• [Word and item position data]
####################
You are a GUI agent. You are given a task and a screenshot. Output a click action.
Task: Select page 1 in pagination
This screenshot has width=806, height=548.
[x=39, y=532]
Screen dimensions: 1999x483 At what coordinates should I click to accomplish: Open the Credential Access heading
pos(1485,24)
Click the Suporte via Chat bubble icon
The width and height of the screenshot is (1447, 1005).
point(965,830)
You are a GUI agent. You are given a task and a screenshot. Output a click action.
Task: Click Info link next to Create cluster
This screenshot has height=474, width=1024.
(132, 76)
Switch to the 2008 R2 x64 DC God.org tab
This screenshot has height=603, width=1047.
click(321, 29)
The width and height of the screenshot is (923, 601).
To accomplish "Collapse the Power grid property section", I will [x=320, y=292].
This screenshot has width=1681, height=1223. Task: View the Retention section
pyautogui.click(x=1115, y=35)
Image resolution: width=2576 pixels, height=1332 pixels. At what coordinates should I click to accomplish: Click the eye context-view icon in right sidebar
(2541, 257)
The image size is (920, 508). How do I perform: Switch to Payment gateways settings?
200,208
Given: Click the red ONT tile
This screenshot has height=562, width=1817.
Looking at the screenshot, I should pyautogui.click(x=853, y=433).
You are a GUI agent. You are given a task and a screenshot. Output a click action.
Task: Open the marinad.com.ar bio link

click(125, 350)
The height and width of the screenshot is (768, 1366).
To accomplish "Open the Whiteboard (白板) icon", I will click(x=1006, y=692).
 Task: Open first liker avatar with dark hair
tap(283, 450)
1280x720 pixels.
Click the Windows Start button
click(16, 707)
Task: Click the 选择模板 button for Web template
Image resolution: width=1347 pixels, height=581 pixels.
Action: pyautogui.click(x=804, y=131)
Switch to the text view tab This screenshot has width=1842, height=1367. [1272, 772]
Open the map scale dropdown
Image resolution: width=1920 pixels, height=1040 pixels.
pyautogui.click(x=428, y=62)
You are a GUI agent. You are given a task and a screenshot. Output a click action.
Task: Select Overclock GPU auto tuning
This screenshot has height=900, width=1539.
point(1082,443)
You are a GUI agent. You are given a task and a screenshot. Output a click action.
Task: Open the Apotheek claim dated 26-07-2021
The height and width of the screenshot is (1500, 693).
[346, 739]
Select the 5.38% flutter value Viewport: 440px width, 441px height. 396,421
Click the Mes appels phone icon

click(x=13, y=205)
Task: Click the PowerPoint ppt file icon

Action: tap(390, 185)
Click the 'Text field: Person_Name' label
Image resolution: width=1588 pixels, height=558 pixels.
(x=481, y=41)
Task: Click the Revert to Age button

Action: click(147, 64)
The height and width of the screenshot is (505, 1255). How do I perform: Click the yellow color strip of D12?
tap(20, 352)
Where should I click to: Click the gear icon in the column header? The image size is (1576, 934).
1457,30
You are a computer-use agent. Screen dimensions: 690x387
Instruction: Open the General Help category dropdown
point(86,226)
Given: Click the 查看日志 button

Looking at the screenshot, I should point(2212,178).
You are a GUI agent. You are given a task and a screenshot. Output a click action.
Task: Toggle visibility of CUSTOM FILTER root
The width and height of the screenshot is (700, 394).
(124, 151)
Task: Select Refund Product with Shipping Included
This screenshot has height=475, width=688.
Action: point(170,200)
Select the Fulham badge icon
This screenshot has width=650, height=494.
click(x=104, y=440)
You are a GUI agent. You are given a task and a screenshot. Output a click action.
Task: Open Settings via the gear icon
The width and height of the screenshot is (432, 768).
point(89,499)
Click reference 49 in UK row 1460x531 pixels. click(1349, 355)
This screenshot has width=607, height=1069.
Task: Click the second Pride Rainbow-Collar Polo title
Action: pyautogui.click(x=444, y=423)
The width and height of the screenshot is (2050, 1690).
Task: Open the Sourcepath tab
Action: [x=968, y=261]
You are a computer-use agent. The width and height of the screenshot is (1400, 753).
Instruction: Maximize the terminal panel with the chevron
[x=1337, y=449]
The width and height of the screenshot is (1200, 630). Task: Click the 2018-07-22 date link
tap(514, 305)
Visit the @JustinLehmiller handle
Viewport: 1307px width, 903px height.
####################
• [Exercise prompt]
Can you edit the records above so that every "GUI agent" becomes "screen agent", keeping everything else the same?

• [Answer in full]
You are a screen agent. You are given a task and a screenshot. Output a click action.
Task: Select page 1 in pagination
This screenshot has width=806, height=548.
[x=39, y=532]
Screen dimensions: 1999x483 At what coordinates should I click to accomplish: Open the Credential Access heading
pos(1485,24)
Click the Suporte via Chat bubble icon
The width and height of the screenshot is (1447, 1005).
point(965,830)
You are a screen agent. You are given a task and a screenshot. Output a click action.
Task: Click Info link next to Create cluster
This screenshot has height=474, width=1024.
(132, 76)
Switch to the 2008 R2 x64 DC God.org tab
This screenshot has height=603, width=1047.
click(321, 29)
The width and height of the screenshot is (923, 601).
To accomplish "Collapse the Power grid property section", I will [x=320, y=292].
This screenshot has width=1681, height=1223. Task: View the Retention section
pyautogui.click(x=1115, y=35)
Image resolution: width=2576 pixels, height=1332 pixels. At what coordinates should I click to accomplish: Click the eye context-view icon in right sidebar
(2541, 257)
The image size is (920, 508). How do I perform: Switch to Payment gateways settings?
200,208
Given: Click the red ONT tile
This screenshot has height=562, width=1817.
Looking at the screenshot, I should pyautogui.click(x=853, y=433).
You are a screen agent. You are given a task and a screenshot. Output a click action.
Task: Open the marinad.com.ar bio link

click(125, 350)
The height and width of the screenshot is (768, 1366).
To accomplish "Open the Whiteboard (白板) icon", I will click(x=1006, y=692).
 Task: Open first liker avatar with dark hair
tap(283, 450)
1280x720 pixels.
Click the Windows Start button
click(16, 707)
Task: Click the 选择模板 button for Web template
Image resolution: width=1347 pixels, height=581 pixels.
Action: pyautogui.click(x=804, y=131)
Switch to the text view tab This screenshot has width=1842, height=1367. [1272, 772]
Open the map scale dropdown
Image resolution: width=1920 pixels, height=1040 pixels.
pyautogui.click(x=428, y=62)
You are a screen agent. You are given a task and a screenshot. Output a click action.
Task: Select Overclock GPU auto tuning
This screenshot has height=900, width=1539.
point(1082,443)
You are a screen agent. You are given a task and a screenshot. Output a click action.
Task: Open the Apotheek claim dated 26-07-2021
The height and width of the screenshot is (1500, 693).
[346, 739]
Select the 5.38% flutter value Viewport: 440px width, 441px height. 396,421
Click the Mes appels phone icon

click(x=13, y=205)
Task: Click the PowerPoint ppt file icon

Action: tap(390, 185)
Click the 'Text field: Person_Name' label
Image resolution: width=1588 pixels, height=558 pixels.
(x=481, y=41)
Task: Click the Revert to Age button

Action: click(147, 64)
The height and width of the screenshot is (505, 1255). How do I perform: Click the yellow color strip of D12?
tap(20, 352)
Where should I click to: Click the gear icon in the column header? The image size is (1576, 934).
1457,30
You are a computer-use agent. Screen dimensions: 690x387
Instruction: Open the General Help category dropdown
point(86,226)
Given: Click the 查看日志 button

Looking at the screenshot, I should point(2212,178).
You are a screen agent. You are given a task and a screenshot. Output a click action.
Task: Toggle visibility of CUSTOM FILTER root
The width and height of the screenshot is (700, 394).
(124, 151)
Task: Select Refund Product with Shipping Included
This screenshot has height=475, width=688.
Action: point(170,200)
Select the Fulham badge icon
This screenshot has width=650, height=494.
click(x=104, y=440)
You are a screen agent. You are given a task and a screenshot. Output a click action.
Task: Open Settings via the gear icon
The width and height of the screenshot is (432, 768).
point(89,499)
Click reference 49 in UK row 1460x531 pixels. click(1349, 355)
This screenshot has width=607, height=1069.
Task: Click the second Pride Rainbow-Collar Polo title
Action: pyautogui.click(x=444, y=423)
The width and height of the screenshot is (2050, 1690).
Task: Open the Sourcepath tab
Action: [x=968, y=261]
You are a computer-use agent. The width and height of the screenshot is (1400, 753).
Instruction: Maximize the terminal panel with the chevron
[x=1337, y=449]
The width and height of the screenshot is (1200, 630). Task: Click the 2018-07-22 date link
tap(514, 305)
Visit the @JustinLehmiller handle
Viewport: 1307px width, 903px height.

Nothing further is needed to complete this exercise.